**Records provided:**

============================================================

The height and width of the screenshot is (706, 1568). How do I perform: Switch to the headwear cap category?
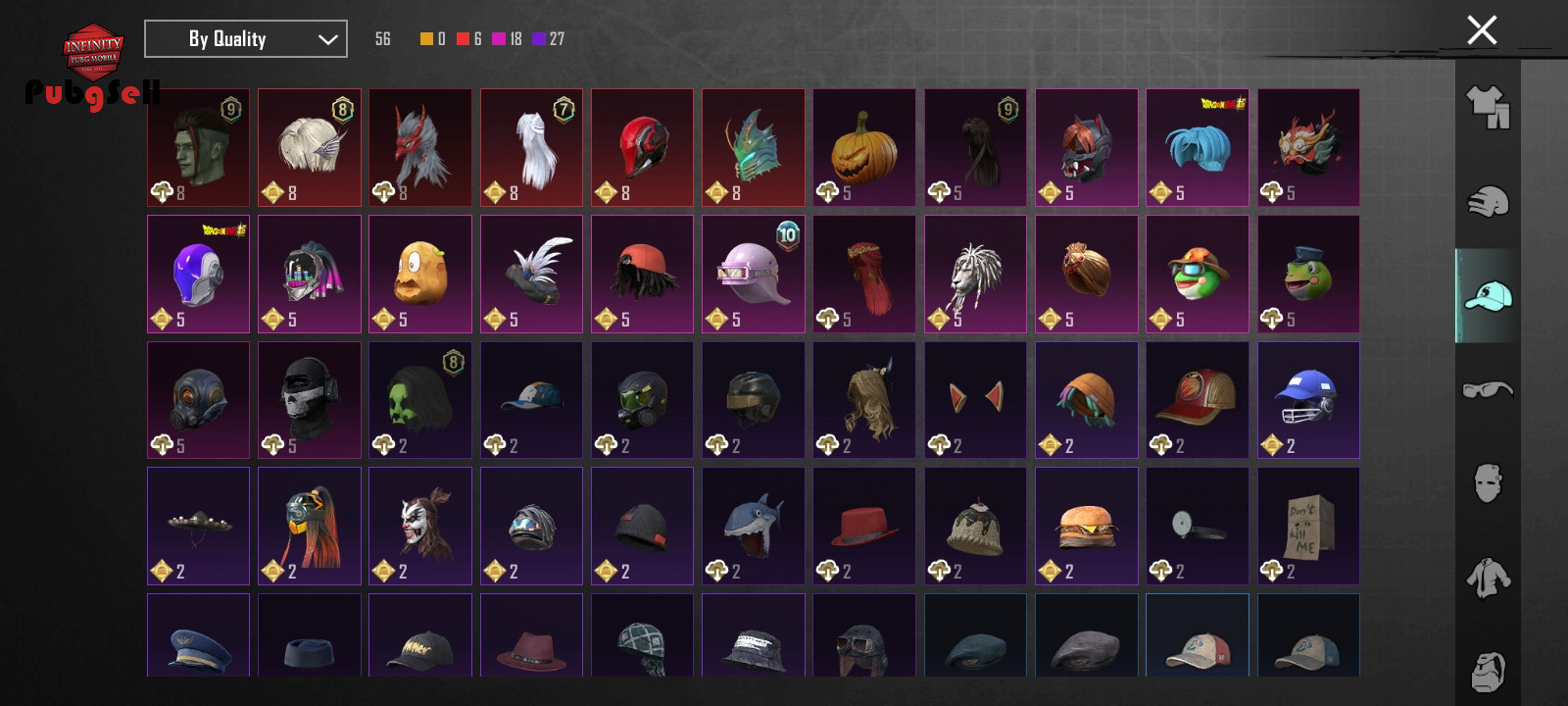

============================================================

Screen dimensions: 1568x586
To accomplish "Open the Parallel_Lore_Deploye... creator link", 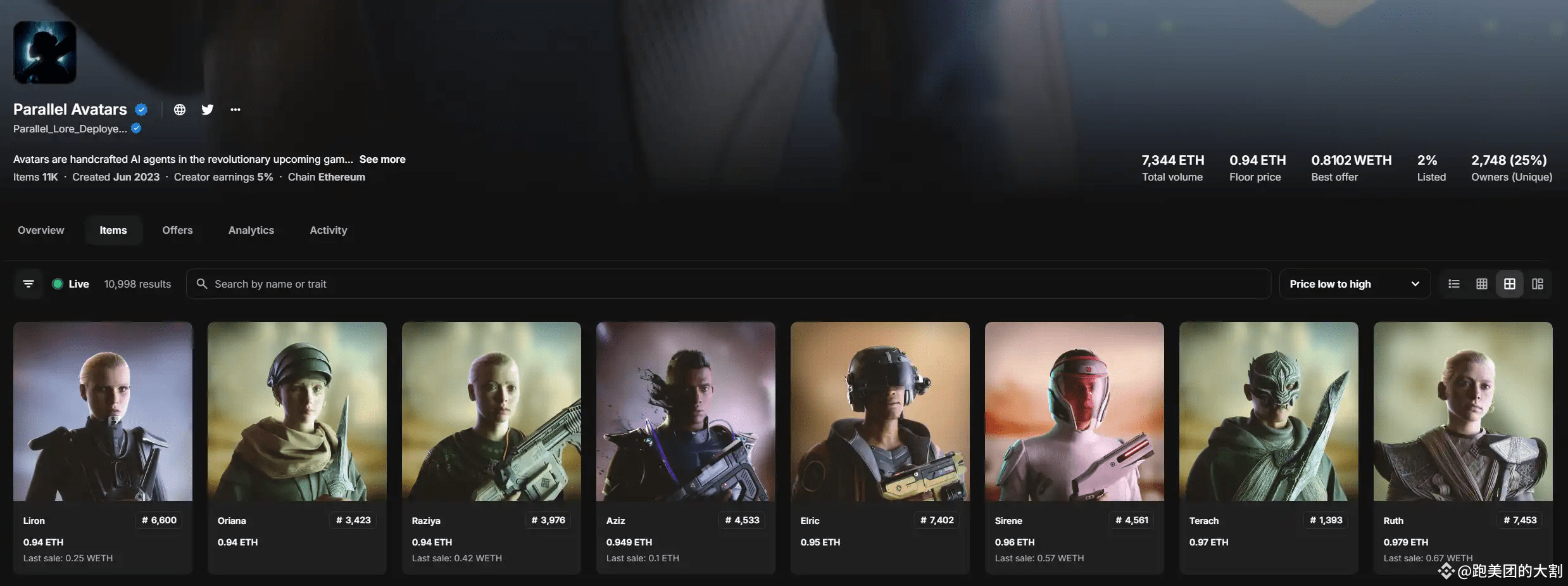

============================================================

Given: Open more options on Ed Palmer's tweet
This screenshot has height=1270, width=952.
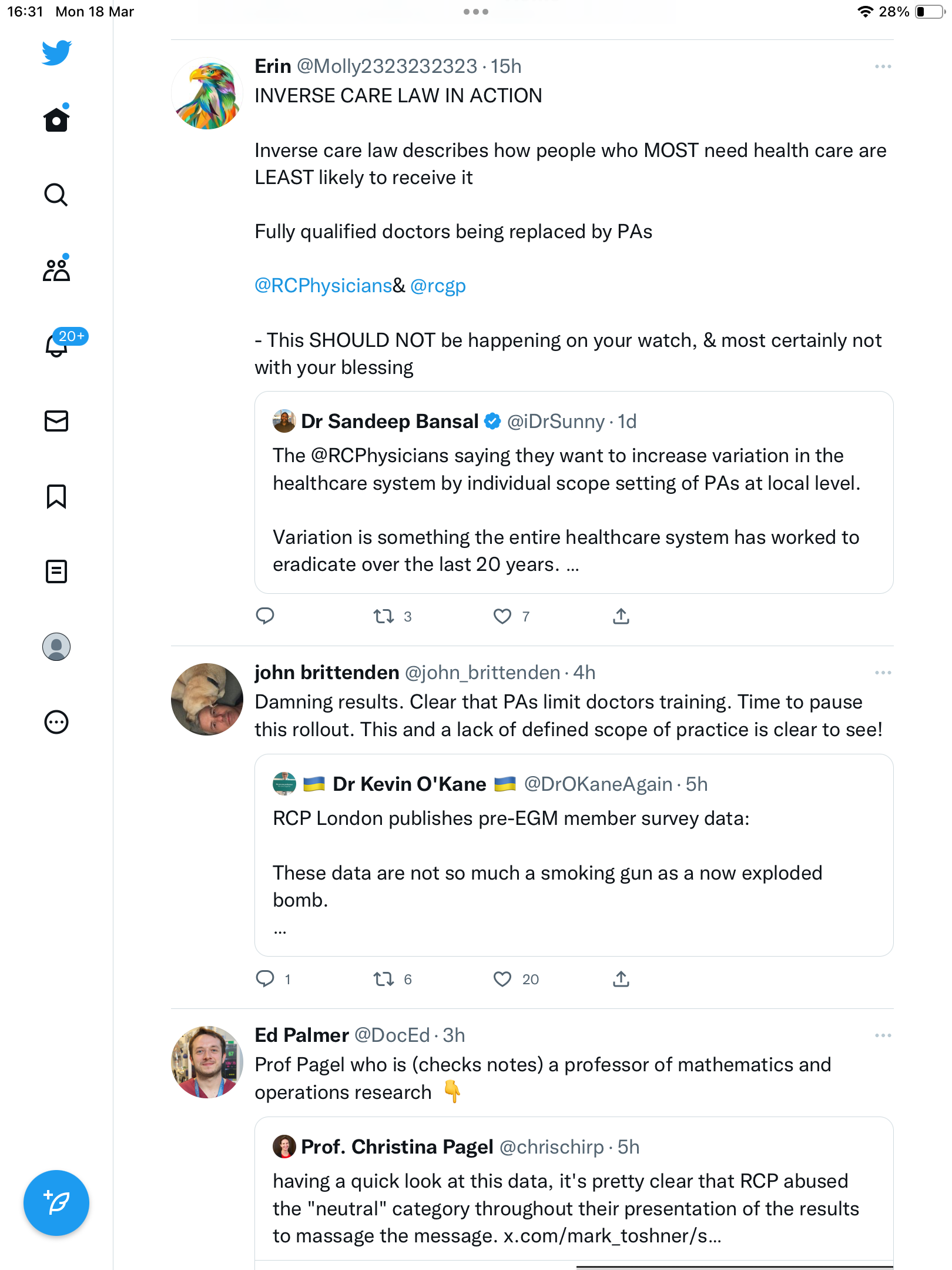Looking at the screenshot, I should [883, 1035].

============================================================

**Exercise directions:** Starting at the line with "Screen dimensions: 1568x586" and finishing at the line with "the Parallel_Lore_Deploye... creator", copy the material above exactly, both lines included. Nothing else goes in, and no pictures.

**Solution for this exercise:**
Screen dimensions: 1568x586
To accomplish "Open the Parallel_Lore_Deploye... creator link", 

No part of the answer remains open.